ENDLICH SPRECHEN WIR auch in einer breiteren Öffentlichkeit über "Science Diplomacy". Das ist dringend notwendig, denn die globalen Auseinandersetzungen stellen auch neue Anforderungen an die Wissenschaft: Wie soll, wie kann sie agieren in einer immer konfliktträchtigeren Welt?

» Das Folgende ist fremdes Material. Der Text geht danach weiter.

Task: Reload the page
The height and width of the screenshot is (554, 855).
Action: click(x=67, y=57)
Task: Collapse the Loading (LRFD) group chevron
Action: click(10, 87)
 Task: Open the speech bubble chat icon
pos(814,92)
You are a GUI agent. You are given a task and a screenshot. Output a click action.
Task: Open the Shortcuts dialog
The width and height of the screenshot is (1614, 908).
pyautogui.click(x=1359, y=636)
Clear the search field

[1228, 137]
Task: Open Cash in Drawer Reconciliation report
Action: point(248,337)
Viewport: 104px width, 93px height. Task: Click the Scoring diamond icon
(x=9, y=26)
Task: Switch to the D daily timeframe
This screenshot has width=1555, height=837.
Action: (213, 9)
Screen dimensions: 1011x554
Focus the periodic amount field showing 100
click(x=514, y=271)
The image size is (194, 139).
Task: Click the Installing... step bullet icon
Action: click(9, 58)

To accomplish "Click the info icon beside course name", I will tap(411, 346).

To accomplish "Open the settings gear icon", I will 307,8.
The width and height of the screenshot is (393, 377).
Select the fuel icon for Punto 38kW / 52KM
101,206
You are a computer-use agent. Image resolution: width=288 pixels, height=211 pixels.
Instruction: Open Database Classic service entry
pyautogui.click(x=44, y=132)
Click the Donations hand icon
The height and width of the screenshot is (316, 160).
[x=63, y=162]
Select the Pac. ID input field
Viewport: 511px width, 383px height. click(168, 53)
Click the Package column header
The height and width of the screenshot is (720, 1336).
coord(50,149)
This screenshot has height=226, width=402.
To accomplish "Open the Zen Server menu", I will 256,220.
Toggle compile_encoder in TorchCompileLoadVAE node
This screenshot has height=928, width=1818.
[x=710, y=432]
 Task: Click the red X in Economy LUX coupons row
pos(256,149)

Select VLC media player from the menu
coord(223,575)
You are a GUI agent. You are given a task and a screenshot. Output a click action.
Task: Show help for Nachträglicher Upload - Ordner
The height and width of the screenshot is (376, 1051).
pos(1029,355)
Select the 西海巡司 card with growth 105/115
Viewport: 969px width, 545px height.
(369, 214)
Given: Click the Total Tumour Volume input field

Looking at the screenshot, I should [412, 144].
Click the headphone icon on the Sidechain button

Deutschlands Wissenschaft hat von der Globalisierung profitiert
In den vergangenen 20 Jahren waren die Globalisierung und der wissenschaftlich-technologische Fortschritt Treiber füreinander. Vor allem die Bundesrepublik hat in dieser Zeit von der Globalisierungseuphorie der Wissenschaft profitiert: Die Investitionen in Bildung und Forschung sind beachtlich gestiegen. Deutschland liegt seit 2016 über den Drei-Prozent-Investitionszielen, die beim EU-Ministerratsgipfel von Barcelona 2002 bekräftigt wurden. Sechs Prozent der weltweit am meisten zitierten wissenschaftlichen Publikationen gehen auf Forschungsarbeiten aus Deutschland zurück. Jede zweite englischsprachige Publikation von deutschen Hochschulen erfolgt in internationaler Ko-Autorenschaft.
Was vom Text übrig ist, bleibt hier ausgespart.